Stored records:
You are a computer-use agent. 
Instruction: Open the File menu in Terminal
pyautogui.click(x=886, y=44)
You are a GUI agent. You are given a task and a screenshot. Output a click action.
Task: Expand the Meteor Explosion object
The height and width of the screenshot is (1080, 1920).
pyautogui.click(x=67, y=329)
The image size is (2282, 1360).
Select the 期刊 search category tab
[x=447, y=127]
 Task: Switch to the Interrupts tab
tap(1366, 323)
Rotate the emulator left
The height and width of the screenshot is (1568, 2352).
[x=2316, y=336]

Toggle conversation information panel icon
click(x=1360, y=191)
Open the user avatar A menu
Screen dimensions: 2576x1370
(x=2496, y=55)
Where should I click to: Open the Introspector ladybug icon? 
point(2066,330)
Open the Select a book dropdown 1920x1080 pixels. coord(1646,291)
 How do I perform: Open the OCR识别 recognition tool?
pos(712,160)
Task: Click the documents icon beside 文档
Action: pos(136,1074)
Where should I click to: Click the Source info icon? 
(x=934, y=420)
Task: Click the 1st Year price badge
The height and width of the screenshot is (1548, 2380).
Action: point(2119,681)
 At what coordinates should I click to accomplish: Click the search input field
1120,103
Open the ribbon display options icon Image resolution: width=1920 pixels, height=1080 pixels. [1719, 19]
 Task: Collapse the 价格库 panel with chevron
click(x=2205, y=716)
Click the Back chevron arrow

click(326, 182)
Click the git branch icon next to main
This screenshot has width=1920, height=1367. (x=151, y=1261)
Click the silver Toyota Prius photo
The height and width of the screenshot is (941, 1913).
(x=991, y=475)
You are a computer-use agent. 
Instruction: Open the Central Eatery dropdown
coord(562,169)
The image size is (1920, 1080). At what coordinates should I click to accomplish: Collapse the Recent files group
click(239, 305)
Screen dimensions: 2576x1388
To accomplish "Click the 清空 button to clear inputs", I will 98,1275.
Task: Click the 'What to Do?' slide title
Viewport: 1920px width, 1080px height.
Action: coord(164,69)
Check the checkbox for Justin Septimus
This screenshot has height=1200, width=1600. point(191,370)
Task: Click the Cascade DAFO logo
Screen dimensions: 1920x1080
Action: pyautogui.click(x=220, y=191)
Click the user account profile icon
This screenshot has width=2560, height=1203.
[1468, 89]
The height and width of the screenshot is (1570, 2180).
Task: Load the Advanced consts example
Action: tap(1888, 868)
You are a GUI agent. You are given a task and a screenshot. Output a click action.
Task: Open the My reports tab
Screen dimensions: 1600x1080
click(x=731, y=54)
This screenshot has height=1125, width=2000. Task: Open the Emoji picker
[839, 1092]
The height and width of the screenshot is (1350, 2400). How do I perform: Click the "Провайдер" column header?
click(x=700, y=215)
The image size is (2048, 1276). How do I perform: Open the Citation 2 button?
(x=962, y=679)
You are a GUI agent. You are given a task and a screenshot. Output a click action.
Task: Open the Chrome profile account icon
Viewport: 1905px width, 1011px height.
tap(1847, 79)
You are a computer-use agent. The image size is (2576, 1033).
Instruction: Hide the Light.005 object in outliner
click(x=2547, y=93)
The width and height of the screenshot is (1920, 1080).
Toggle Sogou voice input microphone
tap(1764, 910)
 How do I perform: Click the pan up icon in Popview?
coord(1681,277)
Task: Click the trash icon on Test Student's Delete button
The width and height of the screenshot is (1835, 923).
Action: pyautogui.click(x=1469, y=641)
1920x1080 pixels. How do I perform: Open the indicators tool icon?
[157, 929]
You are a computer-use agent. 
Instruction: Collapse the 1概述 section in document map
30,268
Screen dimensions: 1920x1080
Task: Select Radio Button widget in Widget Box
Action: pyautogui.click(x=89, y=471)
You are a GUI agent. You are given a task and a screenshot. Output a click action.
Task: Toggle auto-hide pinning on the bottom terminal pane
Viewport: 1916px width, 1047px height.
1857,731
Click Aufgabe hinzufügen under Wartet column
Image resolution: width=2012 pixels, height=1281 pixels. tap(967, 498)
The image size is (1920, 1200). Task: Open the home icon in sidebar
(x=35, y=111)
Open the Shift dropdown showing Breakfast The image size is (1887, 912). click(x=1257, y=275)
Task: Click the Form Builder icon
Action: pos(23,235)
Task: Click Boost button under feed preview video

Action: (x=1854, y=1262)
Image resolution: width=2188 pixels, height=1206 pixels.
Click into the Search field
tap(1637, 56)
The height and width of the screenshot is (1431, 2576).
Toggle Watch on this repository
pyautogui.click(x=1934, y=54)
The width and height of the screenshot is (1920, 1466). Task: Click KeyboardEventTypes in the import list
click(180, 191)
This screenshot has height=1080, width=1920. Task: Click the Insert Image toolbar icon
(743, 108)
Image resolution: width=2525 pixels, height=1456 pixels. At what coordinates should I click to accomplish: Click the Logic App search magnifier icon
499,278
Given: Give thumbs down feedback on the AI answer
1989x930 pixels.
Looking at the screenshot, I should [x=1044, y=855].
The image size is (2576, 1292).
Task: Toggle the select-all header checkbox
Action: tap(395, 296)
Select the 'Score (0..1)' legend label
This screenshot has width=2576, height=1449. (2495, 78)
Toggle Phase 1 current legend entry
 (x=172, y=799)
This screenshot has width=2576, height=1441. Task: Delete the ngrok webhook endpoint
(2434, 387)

* [Task brief]
Give again each line shown above, keeping every word as it is.

* [Answer section]
You are a computer-use agent. 
Instruction: Open the File menu in Terminal
pyautogui.click(x=886, y=44)
You are a GUI agent. You are given a task and a screenshot. Output a click action.
Task: Expand the Meteor Explosion object
The height and width of the screenshot is (1080, 1920).
pyautogui.click(x=67, y=329)
The image size is (2282, 1360).
Select the 期刊 search category tab
[x=447, y=127]
 Task: Switch to the Interrupts tab
tap(1366, 323)
Rotate the emulator left
The height and width of the screenshot is (1568, 2352).
[x=2316, y=336]

Toggle conversation information panel icon
click(x=1360, y=191)
Open the user avatar A menu
Screen dimensions: 2576x1370
(x=2496, y=55)
Where should I click to: Open the Introspector ladybug icon? 
point(2066,330)
Open the Select a book dropdown 1920x1080 pixels. coord(1646,291)
 How do I perform: Open the OCR识别 recognition tool?
pos(712,160)
Task: Click the documents icon beside 文档
Action: pos(136,1074)
Where should I click to: Click the Source info icon? 
(x=934, y=420)
Task: Click the 1st Year price badge
The height and width of the screenshot is (1548, 2380).
Action: point(2119,681)
 At what coordinates should I click to accomplish: Click the search input field
1120,103
Open the ribbon display options icon Image resolution: width=1920 pixels, height=1080 pixels. [1719, 19]
 Task: Collapse the 价格库 panel with chevron
click(x=2205, y=716)
Click the Back chevron arrow

click(326, 182)
Click the git branch icon next to main
This screenshot has width=1920, height=1367. (x=151, y=1261)
Click the silver Toyota Prius photo
The height and width of the screenshot is (941, 1913).
(x=991, y=475)
You are a computer-use agent. 
Instruction: Open the Central Eatery dropdown
coord(562,169)
The image size is (1920, 1080). At what coordinates should I click to accomplish: Collapse the Recent files group
click(239, 305)
Screen dimensions: 2576x1388
To accomplish "Click the 清空 button to clear inputs", I will 98,1275.
Task: Click the 'What to Do?' slide title
Viewport: 1920px width, 1080px height.
Action: coord(164,69)
Check the checkbox for Justin Septimus
This screenshot has height=1200, width=1600. point(191,370)
Task: Click the Cascade DAFO logo
Screen dimensions: 1920x1080
Action: pyautogui.click(x=220, y=191)
Click the user account profile icon
This screenshot has width=2560, height=1203.
[1468, 89]
The height and width of the screenshot is (1570, 2180).
Task: Load the Advanced consts example
Action: tap(1888, 868)
You are a GUI agent. You are given a task and a screenshot. Output a click action.
Task: Open the My reports tab
Screen dimensions: 1600x1080
click(x=731, y=54)
This screenshot has height=1125, width=2000. Task: Open the Emoji picker
[839, 1092]
The height and width of the screenshot is (1350, 2400). How do I perform: Click the "Провайдер" column header?
click(x=700, y=215)
The image size is (2048, 1276). How do I perform: Open the Citation 2 button?
(x=962, y=679)
You are a GUI agent. You are given a task and a screenshot. Output a click action.
Task: Open the Chrome profile account icon
Viewport: 1905px width, 1011px height.
tap(1847, 79)
You are a computer-use agent. The image size is (2576, 1033).
Instruction: Hide the Light.005 object in outliner
click(x=2547, y=93)
The width and height of the screenshot is (1920, 1080).
Toggle Sogou voice input microphone
tap(1764, 910)
 How do I perform: Click the pan up icon in Popview?
coord(1681,277)
Task: Click the trash icon on Test Student's Delete button
The width and height of the screenshot is (1835, 923).
Action: pyautogui.click(x=1469, y=641)
1920x1080 pixels. How do I perform: Open the indicators tool icon?
[157, 929]
You are a computer-use agent. 
Instruction: Collapse the 1概述 section in document map
30,268
Screen dimensions: 1920x1080
Task: Select Radio Button widget in Widget Box
Action: pyautogui.click(x=89, y=471)
You are a GUI agent. You are given a task and a screenshot. Output a click action.
Task: Toggle auto-hide pinning on the bottom terminal pane
Viewport: 1916px width, 1047px height.
1857,731
Click Aufgabe hinzufügen under Wartet column
Image resolution: width=2012 pixels, height=1281 pixels. tap(967, 498)
The image size is (1920, 1200). Task: Open the home icon in sidebar
(x=35, y=111)
Open the Shift dropdown showing Breakfast The image size is (1887, 912). click(x=1257, y=275)
Task: Click the Form Builder icon
Action: pos(23,235)
Task: Click Boost button under feed preview video

Action: (x=1854, y=1262)
Image resolution: width=2188 pixels, height=1206 pixels.
Click into the Search field
tap(1637, 56)
The height and width of the screenshot is (1431, 2576).
Toggle Watch on this repository
pyautogui.click(x=1934, y=54)
The width and height of the screenshot is (1920, 1466). Task: Click KeyboardEventTypes in the import list
click(180, 191)
This screenshot has height=1080, width=1920. Task: Click the Insert Image toolbar icon
(743, 108)
Image resolution: width=2525 pixels, height=1456 pixels. At what coordinates should I click to accomplish: Click the Logic App search magnifier icon
499,278
Given: Give thumbs down feedback on the AI answer
1989x930 pixels.
Looking at the screenshot, I should [x=1044, y=855].
The image size is (2576, 1292).
Task: Toggle the select-all header checkbox
Action: tap(395, 296)
Select the 'Score (0..1)' legend label
This screenshot has width=2576, height=1449. (2495, 78)
Toggle Phase 1 current legend entry
 (x=172, y=799)
This screenshot has width=2576, height=1441. Task: Delete the ngrok webhook endpoint
(2434, 387)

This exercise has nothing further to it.